**Task**
Lines in the records below that contain the word "will" must each be copied.

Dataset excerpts
►

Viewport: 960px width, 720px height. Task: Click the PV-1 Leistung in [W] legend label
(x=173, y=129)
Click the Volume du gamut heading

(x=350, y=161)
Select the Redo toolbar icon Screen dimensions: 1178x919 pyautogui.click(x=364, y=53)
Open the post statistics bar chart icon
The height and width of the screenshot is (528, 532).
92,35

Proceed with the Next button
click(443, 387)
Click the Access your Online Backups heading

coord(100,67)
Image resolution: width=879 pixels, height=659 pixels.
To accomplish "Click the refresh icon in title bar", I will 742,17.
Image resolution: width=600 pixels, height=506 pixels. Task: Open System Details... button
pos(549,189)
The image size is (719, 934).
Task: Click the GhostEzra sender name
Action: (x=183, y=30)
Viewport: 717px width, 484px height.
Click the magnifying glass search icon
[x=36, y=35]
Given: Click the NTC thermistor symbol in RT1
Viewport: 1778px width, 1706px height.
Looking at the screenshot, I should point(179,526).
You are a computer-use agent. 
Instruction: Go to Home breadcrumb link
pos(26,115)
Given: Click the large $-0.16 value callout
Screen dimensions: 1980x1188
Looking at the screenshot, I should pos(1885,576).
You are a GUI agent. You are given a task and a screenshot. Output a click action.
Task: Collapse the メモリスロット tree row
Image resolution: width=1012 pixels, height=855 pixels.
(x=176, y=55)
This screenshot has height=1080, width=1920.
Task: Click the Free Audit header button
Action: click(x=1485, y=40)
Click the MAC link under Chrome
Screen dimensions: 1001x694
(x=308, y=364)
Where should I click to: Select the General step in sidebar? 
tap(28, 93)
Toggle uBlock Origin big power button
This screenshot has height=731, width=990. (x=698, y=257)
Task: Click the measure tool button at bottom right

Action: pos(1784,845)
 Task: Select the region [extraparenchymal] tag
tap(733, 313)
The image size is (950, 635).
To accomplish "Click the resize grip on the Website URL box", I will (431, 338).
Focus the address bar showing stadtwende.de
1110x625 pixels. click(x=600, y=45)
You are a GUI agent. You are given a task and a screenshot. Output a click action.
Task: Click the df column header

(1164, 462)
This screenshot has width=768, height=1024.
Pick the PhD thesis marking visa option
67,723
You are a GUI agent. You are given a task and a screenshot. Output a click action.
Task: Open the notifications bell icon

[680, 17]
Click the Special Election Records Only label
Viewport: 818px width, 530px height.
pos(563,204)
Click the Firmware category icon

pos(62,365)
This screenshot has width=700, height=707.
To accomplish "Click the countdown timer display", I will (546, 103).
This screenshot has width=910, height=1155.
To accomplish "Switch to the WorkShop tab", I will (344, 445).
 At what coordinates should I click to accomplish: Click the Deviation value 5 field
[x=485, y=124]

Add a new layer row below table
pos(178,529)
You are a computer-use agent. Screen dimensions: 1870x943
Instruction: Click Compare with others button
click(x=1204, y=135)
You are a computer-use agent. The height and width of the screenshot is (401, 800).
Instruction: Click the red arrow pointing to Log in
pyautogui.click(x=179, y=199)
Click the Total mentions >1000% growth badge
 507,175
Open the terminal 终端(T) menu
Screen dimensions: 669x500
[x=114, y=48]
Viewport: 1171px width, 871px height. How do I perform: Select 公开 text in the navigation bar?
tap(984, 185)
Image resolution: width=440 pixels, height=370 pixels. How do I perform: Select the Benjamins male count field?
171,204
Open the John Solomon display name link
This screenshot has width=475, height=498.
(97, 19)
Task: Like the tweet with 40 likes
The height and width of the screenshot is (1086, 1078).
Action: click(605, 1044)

◄

**Result below**
To accomplish "Click the refresh icon in title bar", I will 742,17.
To accomplish "Click the resize grip on the Website URL box", I will (431, 338).
To accomplish "Click the countdown timer display", I will (546, 103).
To accomplish "Switch to the WorkShop tab", I will (344, 445).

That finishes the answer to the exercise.